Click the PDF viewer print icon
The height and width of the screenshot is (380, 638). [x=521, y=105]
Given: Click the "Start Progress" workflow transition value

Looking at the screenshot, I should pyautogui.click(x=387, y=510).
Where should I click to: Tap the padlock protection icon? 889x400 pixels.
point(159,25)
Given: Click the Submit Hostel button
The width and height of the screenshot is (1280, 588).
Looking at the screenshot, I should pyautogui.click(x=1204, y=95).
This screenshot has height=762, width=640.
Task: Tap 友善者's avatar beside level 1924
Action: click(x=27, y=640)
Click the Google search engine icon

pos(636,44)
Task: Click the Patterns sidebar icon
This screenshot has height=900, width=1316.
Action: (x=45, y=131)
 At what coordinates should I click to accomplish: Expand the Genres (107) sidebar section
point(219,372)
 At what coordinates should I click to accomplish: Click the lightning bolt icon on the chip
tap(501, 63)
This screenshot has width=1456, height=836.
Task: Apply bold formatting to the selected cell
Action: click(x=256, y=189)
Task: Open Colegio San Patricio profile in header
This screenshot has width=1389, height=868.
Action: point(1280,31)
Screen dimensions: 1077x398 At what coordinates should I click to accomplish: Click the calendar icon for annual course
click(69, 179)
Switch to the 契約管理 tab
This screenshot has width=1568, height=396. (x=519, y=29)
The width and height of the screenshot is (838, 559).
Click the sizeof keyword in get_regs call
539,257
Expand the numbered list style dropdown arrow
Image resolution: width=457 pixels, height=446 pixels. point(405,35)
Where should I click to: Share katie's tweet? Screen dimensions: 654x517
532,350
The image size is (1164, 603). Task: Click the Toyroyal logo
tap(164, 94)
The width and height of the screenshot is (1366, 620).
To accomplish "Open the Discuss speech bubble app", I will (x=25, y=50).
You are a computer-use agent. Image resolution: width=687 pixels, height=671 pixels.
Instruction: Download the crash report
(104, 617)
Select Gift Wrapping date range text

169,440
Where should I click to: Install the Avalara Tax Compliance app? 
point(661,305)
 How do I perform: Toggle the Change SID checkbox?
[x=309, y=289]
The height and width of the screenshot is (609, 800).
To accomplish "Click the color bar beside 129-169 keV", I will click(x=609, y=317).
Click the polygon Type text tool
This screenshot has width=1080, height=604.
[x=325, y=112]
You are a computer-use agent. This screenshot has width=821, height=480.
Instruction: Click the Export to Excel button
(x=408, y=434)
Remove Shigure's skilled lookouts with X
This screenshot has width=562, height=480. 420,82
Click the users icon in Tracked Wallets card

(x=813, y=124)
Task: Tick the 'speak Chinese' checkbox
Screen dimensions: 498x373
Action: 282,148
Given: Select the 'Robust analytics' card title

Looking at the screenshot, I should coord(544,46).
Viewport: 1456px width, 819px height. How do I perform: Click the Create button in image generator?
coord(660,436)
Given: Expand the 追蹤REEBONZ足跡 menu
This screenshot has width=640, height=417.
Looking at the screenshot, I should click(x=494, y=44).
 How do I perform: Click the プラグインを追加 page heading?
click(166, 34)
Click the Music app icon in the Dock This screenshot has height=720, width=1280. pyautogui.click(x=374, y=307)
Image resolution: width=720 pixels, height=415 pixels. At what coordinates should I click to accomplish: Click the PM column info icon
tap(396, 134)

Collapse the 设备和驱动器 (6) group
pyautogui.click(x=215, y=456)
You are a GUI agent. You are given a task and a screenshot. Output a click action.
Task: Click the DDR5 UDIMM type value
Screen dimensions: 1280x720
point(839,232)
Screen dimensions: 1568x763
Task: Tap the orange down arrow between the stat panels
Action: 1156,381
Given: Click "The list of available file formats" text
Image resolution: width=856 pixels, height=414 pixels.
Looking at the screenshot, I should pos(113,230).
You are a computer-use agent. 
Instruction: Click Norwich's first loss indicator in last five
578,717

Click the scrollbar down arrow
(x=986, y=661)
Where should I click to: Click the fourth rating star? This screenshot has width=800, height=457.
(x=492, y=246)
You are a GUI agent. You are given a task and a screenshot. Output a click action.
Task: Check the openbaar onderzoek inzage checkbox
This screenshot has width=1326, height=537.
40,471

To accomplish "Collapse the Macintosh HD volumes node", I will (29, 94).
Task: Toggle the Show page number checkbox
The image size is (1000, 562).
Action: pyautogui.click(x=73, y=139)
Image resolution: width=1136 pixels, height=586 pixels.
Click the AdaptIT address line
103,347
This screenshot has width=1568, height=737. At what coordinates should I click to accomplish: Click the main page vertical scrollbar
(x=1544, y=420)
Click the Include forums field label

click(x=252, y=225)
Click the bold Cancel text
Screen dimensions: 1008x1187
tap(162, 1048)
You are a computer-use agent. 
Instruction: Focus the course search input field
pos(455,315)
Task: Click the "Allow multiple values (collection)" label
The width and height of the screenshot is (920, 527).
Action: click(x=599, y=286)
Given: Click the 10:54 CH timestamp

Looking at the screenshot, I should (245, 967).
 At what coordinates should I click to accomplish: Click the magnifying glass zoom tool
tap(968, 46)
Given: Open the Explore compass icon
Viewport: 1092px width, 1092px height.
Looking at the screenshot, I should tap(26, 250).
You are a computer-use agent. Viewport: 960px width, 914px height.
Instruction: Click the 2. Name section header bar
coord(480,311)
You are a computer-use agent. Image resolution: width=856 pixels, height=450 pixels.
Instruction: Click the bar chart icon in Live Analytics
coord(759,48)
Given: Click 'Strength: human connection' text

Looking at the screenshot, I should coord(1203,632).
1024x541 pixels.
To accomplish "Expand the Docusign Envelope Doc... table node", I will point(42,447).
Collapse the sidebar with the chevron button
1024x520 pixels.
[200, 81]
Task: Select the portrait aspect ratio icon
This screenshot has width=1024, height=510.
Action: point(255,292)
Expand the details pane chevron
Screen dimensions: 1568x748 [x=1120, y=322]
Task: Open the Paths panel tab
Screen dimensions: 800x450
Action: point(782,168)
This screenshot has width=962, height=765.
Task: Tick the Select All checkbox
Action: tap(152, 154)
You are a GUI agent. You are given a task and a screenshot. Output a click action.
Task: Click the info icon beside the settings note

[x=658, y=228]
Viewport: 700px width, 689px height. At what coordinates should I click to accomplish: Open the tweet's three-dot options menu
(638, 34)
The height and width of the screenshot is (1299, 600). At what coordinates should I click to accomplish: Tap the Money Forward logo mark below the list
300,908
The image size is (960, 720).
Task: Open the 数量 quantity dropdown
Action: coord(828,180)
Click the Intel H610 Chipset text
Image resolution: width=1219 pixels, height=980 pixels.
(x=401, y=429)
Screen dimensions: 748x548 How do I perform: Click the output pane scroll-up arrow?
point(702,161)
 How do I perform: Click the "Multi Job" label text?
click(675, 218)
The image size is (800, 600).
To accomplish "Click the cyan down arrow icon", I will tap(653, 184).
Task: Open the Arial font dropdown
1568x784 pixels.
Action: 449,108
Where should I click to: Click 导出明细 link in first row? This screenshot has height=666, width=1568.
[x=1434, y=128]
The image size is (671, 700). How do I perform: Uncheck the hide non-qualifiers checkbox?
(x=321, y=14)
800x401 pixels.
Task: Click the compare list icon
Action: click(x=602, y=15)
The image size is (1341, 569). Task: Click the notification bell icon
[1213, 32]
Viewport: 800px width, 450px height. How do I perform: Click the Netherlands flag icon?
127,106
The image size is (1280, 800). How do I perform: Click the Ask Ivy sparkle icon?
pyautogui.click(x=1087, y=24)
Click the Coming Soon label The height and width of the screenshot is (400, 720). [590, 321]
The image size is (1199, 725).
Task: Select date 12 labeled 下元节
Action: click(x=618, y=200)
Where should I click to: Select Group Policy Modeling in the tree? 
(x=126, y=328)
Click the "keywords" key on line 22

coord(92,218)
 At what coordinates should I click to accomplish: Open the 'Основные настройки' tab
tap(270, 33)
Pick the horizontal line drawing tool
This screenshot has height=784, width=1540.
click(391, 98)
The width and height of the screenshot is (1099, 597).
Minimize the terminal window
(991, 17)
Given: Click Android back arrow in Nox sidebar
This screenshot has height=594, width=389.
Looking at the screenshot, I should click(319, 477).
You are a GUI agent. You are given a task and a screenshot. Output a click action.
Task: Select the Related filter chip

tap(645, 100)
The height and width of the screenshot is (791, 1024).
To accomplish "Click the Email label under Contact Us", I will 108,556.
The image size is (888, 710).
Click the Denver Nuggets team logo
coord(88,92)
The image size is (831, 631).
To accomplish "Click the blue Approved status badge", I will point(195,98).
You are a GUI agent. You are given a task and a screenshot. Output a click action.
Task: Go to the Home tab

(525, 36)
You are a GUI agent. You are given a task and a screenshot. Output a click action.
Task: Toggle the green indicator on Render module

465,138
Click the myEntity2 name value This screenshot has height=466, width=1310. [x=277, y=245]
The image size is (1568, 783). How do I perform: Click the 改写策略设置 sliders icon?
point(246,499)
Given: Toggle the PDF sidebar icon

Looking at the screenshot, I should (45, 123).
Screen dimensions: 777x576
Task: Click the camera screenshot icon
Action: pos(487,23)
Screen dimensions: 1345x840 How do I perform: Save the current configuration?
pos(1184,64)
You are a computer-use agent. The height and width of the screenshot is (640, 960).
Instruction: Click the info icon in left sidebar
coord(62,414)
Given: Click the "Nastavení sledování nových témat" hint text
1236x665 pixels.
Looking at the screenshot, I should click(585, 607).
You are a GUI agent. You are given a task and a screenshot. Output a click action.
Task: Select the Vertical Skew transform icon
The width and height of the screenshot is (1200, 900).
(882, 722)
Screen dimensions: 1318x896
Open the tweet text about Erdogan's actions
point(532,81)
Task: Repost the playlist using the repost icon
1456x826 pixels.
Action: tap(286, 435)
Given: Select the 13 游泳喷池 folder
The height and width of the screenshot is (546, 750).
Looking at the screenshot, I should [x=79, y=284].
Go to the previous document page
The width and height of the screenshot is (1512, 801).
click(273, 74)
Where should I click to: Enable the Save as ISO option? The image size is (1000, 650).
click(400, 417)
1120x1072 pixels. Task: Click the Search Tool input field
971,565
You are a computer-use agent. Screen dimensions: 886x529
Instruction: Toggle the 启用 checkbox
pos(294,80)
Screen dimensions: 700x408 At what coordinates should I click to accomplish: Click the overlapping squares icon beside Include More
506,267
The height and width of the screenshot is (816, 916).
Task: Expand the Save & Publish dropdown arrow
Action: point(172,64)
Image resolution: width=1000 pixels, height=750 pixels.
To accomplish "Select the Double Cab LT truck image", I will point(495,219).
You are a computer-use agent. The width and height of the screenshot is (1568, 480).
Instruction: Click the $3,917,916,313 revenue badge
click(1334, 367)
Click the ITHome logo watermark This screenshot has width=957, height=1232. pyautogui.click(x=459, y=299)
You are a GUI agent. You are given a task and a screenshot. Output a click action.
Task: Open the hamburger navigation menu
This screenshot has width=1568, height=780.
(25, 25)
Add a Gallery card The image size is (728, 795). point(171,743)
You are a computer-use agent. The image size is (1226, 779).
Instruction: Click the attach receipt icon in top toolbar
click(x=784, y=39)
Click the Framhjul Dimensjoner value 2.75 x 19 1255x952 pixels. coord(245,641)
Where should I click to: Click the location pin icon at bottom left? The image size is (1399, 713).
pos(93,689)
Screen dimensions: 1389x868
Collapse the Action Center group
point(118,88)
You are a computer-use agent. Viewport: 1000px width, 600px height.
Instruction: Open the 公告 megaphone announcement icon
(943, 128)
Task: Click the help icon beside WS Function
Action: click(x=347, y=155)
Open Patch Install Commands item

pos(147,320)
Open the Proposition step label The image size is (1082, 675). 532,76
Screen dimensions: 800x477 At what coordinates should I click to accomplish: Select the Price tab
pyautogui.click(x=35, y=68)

|---|

Work required
State the number of lines above that hold the string "computer", with nothing added.

Task output
11